Emily ALBU Trojans and Romans in
Norman Histories
Norman historical writing flourished in the eleventh and twelfth
centuries. On the surface, these histories typically tout the Norman
achievement, success in conquest and in governing the conquered. Most
of these works, after all, are supposed to be adulatory, written for
Norman princes whose exploits they should celebrate. But beneath the
surface lie myths that subvert the celebratory themes by revealing
patterns of discontent with Norman princes and societies, expressed
in veiled criticism of a pathologically treacherous and violent
people. These are the myths that suggest, often through symbolic
language, stages of alienation that create and reinforce a volatile
and predatory identity. At the heart of this subversive mythic
structure lie Trojans and Romans appropriated from classical
literature.
When Norman historians contemplate the roots of the perfidious Norman
temperament, for instance, they share a common opinion. Heeding
suggestions in the earliest histories, Orderic Vitalis hints that the
Normans' dangerous passions are a dark legacy from their ancient
past.
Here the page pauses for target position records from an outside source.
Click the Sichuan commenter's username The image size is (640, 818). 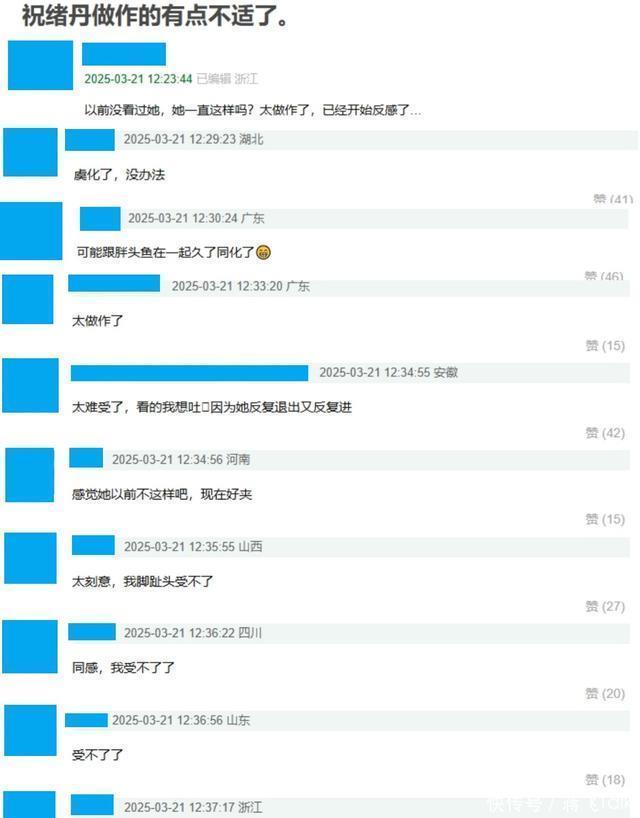click(92, 631)
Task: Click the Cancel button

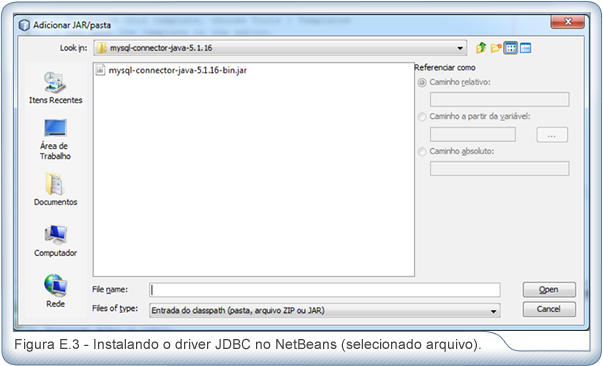Action: pyautogui.click(x=549, y=309)
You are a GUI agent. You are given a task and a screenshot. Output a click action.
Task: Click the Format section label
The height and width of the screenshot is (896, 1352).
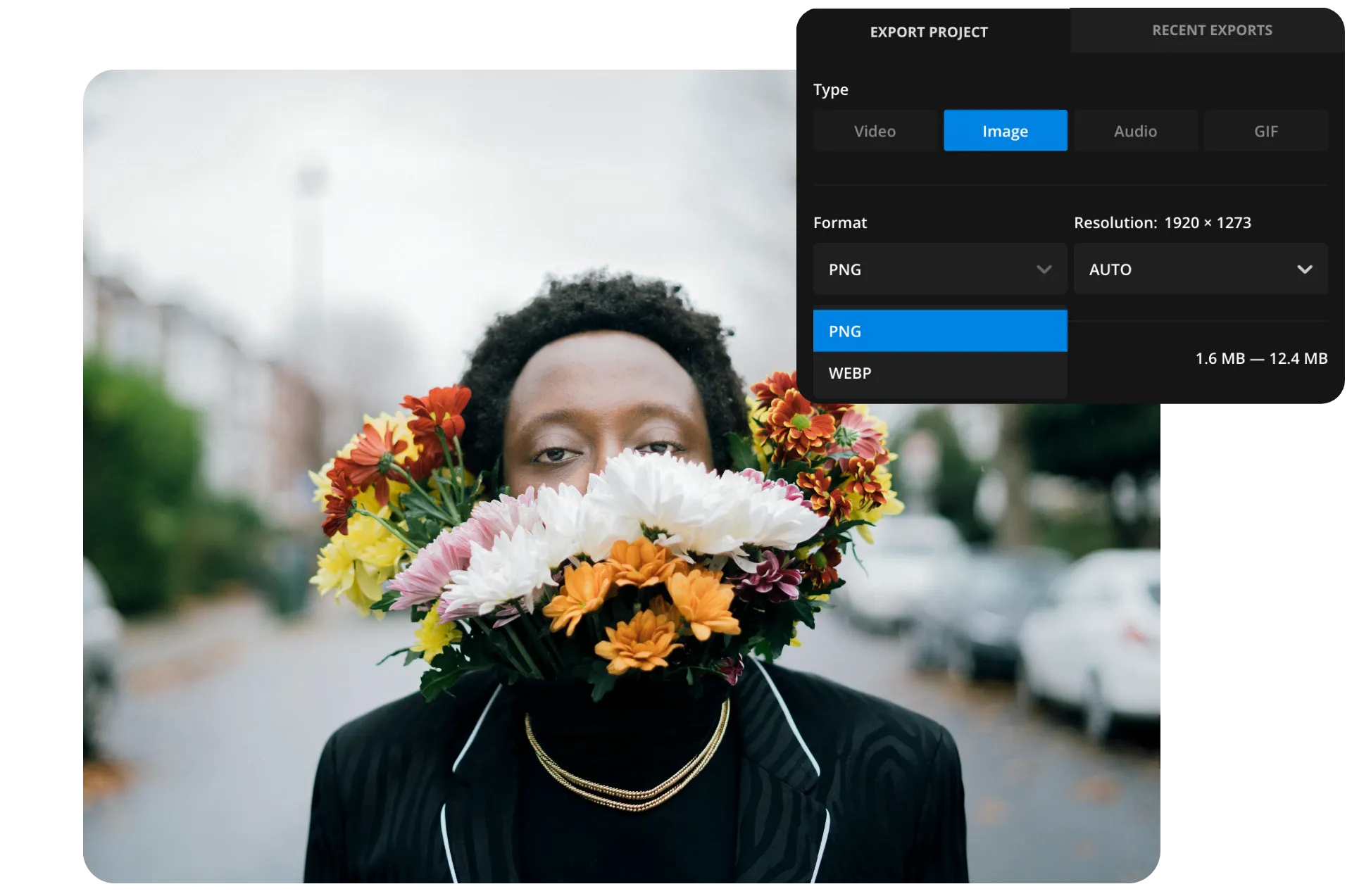(x=840, y=222)
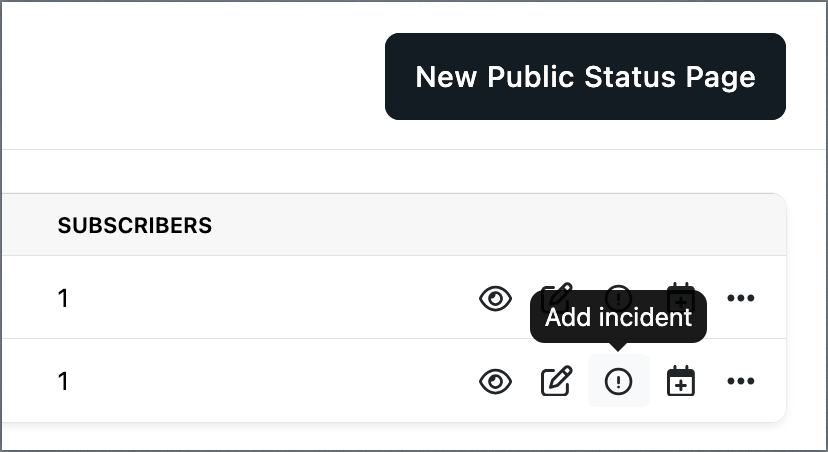Schedule maintenance with second row calendar-plus icon
The width and height of the screenshot is (828, 452).
pos(681,381)
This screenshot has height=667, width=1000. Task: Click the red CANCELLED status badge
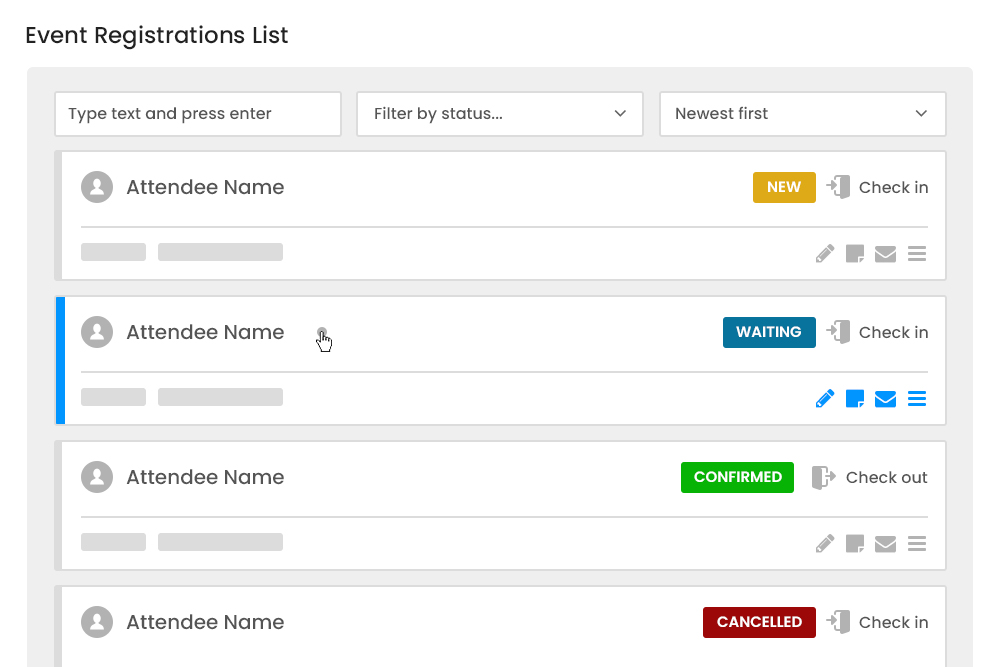point(759,622)
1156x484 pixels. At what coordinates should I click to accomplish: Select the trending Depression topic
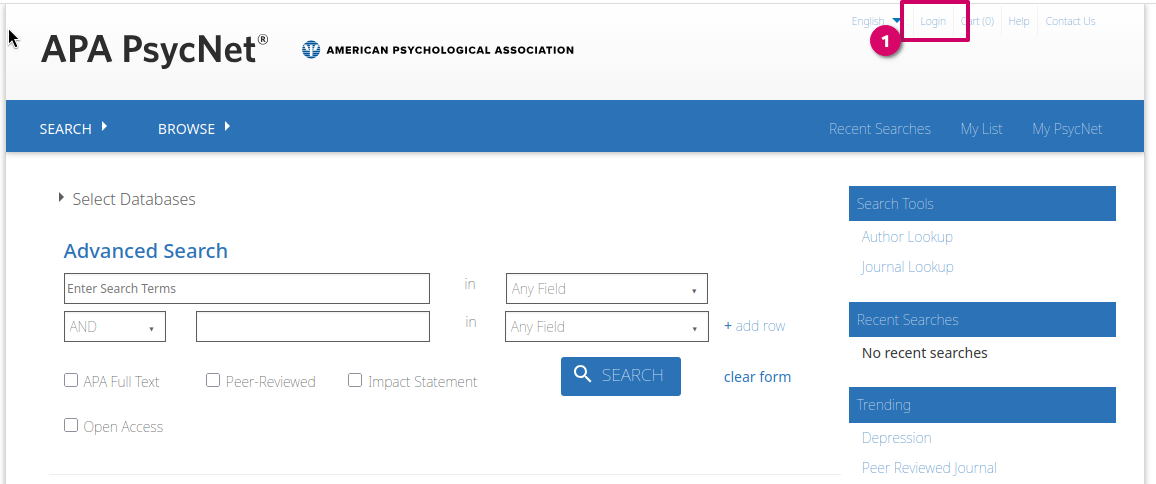[x=896, y=438]
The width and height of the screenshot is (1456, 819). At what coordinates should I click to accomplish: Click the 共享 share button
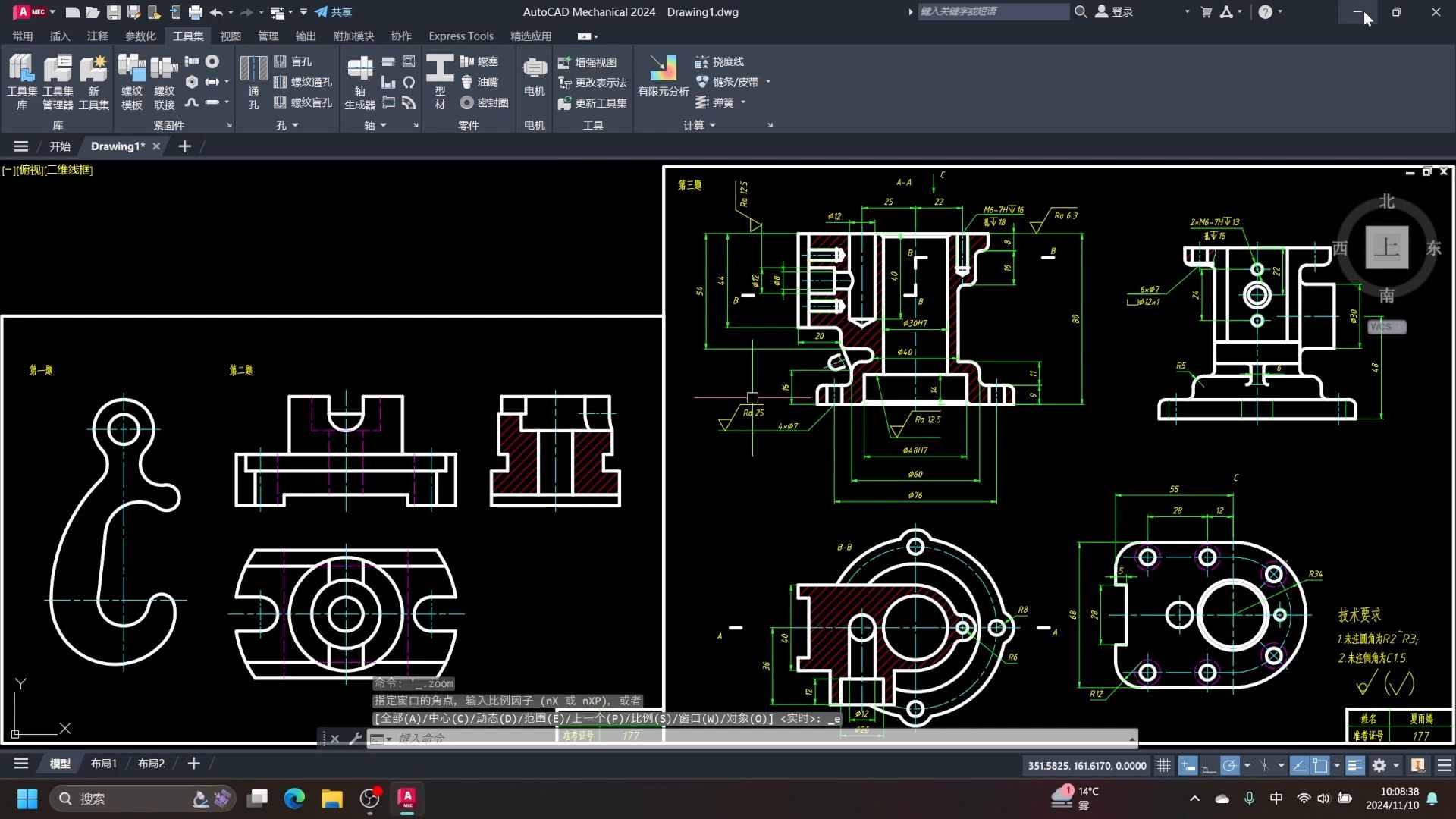(x=334, y=12)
He traces their lineage roughly as the first Norman historian,
Dudo of Saint-Quentin, had recorded it, back to the Trojan Antenor,
who escaped his burning city and fled with his followers to the shore
of the northern ocean. In some ancient accounts that reached medieval
writers, this Antenor had survived precisely because he delivered his
own people to their enemies; so in Dante's Inferno, traitors to cause
and country dwell deep in Hell, in the zone called "Antenora." This
quintessential traitor, in Norman myth, became the progenitor of the
Normans, as Antenor's son Danus gave his own name to the Trojan
expatriates, the Dani or Danes.
This paper explores allusions to Trojans and Romans, from Antenor and
Aeneas to Caesar and Pompey, in Norman histories that often
appropriate characters and language from the classical tradition to
chastise or ridicule Norman princes and people.